Hari -sapaan karib Satra Harijanto Tjondrokusumo- menyatakan, faktor suksesnya penyelenggaraan ajang pertama itu juga berkat dukungan secara langsung Gubenur Jatim Imam Utomo. Cikal bakal TdEJ memang diprakarsai Imam, yang kini juga menjabat ketua KONI Jatim.

"Pada 1999 Pak Imam bersama ISSI menggelar Tour de Jatim sebagai even pemanasan untuk PON XV Jatim," lanjut Hari. Even yang bernuansa kental budaya Jatim itu akhirnya menjiwai penyelengaraan TdEJ hingga saat ini.

Tapi, tak mudah mempertahankan lomba yang harus memenuhi banyak standar yang ditetapkan otoritas balap sepeda internasional untuk tetap bertahan di grade 2.2 UCI di tengah berbagai cobaan yang menerpa itu. Banyak kendala dan cobaan yang menghadang penyelenggaraan TdEJ.

Dari tahun ke tahun dana menjadi salah satu kendala utama. Sebab, memang sedikit sulit menarik sponsor swasta dan instansi terkait untuk mendukung penyelenggaraan even tersebut.

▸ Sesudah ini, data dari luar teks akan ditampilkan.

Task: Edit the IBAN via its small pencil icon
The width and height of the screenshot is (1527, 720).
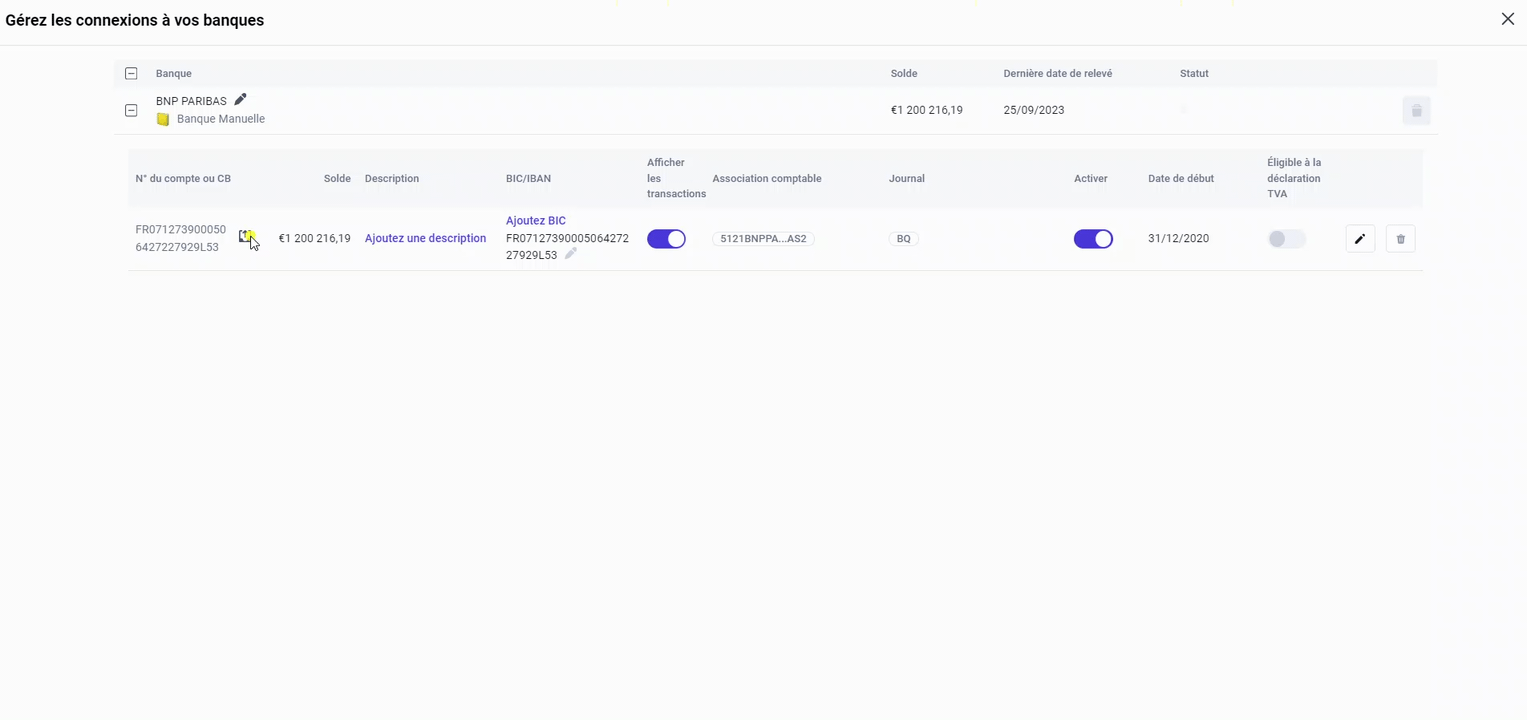Action: pos(570,254)
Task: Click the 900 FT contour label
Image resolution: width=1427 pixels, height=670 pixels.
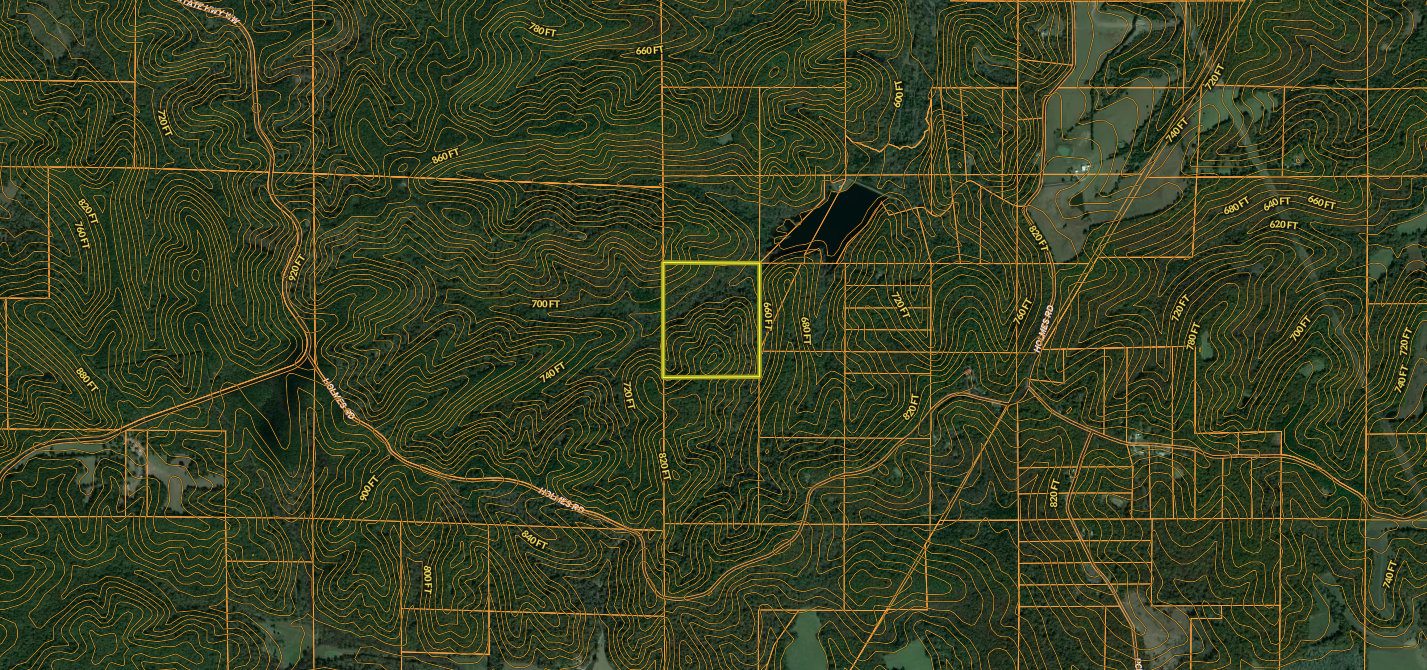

"Saya juga yakin kendala serius yang dihadapi panitia TdI adalah dana. Jika tidak ada sponsor, ajang itu sudah pasti gagal digelar," tuturnya.

Memang, untuk mengadakan ajang sekelas TdEJ, dibutuhkan dana ideal sekitar Rp 3 miliar. Menurut Hari, sebenarnya sponsor hanya kurang menyadari betapa pentingnya even itu untuk mempromosikan pariwisata Jatim.

"Namun, setelah dilakukan pendekatan intensif, semua berubah. Kini karena mereka jugalah, ajang ini mampu eksis hingga saat ini," jelas Hari.

Untuk hadiah saja, panitia harus menyediakan uang tunai Rp 500 juta. Selain itu, panpel haru menyediakan team car atau satu kendaraan untuk akomodasi setiap tim.

Hotel dan konsumsi peserta lomba juga menjadi tanggungan panpel. "Gaji, akomodasi, dan konsumsi untuk 3 comissare international dan 11 commissare juga menjadi tanggungan kami," imbuhnya.

Belum lagi kelengkapan lomba, seperti alat yang digunakan sebagai sensor pembalap saat memasuki garis finis, yang harus disediakan panpel. Alat tersebut dinamakan automatic result system atau foto finis. Sirkuit yang memadai, kemamanan yang mendukung, ruang pers, dan berbagai prasyarat lain yang memerlukan banyak biaya juga menjadi kewajiban yang harus dipenuhi.